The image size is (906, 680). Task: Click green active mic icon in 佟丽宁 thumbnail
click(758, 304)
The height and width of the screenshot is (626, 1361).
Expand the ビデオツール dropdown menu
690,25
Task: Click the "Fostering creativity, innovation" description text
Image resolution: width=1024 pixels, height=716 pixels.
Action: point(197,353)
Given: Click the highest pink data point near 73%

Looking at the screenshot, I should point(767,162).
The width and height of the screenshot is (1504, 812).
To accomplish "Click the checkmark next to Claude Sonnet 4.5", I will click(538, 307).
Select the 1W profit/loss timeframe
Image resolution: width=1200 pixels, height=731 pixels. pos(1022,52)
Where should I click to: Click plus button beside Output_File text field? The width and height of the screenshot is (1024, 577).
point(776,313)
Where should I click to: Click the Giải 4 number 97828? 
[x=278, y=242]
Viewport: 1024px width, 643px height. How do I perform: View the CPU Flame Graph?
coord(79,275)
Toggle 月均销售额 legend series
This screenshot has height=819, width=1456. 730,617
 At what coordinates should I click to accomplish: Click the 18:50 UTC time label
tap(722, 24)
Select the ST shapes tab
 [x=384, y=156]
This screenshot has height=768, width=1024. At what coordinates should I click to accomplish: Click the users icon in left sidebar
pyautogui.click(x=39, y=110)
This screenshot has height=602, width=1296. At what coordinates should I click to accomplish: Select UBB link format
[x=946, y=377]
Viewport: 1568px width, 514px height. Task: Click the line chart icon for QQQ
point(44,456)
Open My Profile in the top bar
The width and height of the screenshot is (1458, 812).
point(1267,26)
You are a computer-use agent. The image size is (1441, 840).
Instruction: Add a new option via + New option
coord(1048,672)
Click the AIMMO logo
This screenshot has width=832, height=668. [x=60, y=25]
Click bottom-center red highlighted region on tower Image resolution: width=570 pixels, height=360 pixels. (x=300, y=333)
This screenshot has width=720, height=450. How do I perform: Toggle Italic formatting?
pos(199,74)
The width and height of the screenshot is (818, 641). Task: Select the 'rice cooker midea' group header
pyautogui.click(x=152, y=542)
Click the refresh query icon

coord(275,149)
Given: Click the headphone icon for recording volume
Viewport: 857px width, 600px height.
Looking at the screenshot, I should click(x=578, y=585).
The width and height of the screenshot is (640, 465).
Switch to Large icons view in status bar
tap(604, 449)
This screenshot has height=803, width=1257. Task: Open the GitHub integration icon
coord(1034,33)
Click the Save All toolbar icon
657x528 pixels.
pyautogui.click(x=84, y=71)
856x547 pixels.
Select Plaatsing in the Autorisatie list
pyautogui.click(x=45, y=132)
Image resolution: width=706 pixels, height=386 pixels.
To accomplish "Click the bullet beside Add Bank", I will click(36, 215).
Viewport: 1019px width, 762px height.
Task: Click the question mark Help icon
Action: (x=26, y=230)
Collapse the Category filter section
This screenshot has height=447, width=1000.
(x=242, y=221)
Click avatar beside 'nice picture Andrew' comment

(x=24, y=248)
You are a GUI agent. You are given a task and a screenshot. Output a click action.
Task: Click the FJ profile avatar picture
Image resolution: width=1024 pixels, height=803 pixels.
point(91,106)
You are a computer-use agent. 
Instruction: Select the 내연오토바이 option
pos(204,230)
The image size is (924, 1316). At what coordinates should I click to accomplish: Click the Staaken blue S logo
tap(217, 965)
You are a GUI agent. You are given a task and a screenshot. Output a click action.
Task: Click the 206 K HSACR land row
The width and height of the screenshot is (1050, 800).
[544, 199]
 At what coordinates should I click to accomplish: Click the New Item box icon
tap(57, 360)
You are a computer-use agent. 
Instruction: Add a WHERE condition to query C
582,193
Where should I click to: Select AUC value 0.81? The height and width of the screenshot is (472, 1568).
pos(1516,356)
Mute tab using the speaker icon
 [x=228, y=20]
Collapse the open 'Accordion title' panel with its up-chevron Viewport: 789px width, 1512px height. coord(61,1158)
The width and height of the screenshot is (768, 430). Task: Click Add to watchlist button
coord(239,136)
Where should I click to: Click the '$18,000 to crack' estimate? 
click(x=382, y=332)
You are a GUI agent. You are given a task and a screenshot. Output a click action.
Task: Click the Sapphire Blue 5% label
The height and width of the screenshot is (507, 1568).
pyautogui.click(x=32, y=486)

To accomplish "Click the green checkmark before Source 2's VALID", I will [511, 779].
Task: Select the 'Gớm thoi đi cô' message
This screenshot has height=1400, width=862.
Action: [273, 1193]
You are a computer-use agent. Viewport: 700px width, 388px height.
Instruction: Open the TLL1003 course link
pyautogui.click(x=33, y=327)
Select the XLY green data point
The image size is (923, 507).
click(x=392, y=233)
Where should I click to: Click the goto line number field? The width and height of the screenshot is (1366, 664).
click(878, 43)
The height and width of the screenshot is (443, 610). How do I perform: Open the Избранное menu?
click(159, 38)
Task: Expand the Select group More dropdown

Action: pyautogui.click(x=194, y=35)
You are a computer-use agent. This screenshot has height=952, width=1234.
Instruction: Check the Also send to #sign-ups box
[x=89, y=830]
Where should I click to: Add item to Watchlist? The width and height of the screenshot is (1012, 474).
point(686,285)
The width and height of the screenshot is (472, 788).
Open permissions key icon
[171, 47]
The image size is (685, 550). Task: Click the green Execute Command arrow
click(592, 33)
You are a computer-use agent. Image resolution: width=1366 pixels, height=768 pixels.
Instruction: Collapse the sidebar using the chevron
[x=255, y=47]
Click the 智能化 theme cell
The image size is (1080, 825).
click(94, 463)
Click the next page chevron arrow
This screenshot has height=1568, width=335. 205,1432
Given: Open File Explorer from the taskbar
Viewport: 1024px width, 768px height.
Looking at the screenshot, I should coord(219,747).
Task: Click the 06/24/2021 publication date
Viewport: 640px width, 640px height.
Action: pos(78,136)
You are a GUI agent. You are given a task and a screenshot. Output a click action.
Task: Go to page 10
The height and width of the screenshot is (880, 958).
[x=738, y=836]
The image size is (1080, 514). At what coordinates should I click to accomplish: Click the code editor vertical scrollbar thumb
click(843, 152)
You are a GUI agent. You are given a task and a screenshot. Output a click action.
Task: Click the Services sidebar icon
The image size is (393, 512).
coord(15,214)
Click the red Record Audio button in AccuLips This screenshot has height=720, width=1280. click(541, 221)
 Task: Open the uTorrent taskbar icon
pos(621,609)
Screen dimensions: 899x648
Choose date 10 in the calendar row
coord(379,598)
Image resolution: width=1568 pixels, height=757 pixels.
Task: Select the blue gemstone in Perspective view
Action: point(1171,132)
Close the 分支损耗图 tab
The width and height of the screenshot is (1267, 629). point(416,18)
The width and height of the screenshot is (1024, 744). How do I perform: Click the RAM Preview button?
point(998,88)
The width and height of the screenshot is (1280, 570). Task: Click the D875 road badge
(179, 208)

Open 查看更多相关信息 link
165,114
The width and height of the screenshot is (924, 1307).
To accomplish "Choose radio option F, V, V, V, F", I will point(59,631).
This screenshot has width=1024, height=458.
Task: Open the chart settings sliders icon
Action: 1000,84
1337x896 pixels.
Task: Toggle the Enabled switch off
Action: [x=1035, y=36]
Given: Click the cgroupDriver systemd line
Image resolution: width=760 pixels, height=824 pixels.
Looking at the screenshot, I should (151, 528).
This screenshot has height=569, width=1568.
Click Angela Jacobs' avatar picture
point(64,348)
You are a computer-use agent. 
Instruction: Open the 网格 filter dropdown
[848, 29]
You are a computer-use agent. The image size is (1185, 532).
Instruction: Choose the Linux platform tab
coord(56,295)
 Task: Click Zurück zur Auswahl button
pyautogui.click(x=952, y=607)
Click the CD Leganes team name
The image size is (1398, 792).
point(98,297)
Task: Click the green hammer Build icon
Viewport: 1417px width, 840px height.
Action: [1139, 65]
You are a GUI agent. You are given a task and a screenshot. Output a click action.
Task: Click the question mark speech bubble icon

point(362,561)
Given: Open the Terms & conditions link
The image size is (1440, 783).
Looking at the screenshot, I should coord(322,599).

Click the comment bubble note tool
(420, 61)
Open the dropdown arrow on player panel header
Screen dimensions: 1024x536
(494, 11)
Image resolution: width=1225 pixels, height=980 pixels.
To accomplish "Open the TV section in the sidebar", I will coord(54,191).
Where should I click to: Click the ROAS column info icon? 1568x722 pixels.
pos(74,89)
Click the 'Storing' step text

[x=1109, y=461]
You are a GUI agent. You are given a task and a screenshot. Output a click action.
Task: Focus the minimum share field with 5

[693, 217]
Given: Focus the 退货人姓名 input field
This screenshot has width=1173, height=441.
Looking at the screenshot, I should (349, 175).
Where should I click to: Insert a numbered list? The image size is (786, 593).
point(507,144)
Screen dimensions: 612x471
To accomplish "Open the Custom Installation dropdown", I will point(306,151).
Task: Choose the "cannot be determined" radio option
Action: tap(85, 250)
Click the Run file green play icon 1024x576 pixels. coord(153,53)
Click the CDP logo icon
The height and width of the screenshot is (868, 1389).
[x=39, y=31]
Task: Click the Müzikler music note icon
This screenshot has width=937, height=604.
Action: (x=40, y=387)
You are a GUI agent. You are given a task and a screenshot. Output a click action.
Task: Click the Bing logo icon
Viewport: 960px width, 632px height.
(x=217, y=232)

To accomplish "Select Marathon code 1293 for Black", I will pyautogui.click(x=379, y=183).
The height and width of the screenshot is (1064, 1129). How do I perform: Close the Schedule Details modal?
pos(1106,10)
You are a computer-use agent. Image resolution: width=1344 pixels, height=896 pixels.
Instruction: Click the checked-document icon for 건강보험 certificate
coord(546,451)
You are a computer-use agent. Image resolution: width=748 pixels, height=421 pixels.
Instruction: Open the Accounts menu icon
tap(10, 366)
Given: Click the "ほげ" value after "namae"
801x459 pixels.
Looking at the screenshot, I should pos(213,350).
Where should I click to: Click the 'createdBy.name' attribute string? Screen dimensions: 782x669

**What to work on**.
Return a copy of each line in the records above that has "name" in it.

**Output of the exercise**.
Click the CD Leganes team name
Where should I click to: Click the 'createdBy.name' attribute string? Screen dimensions: 782x669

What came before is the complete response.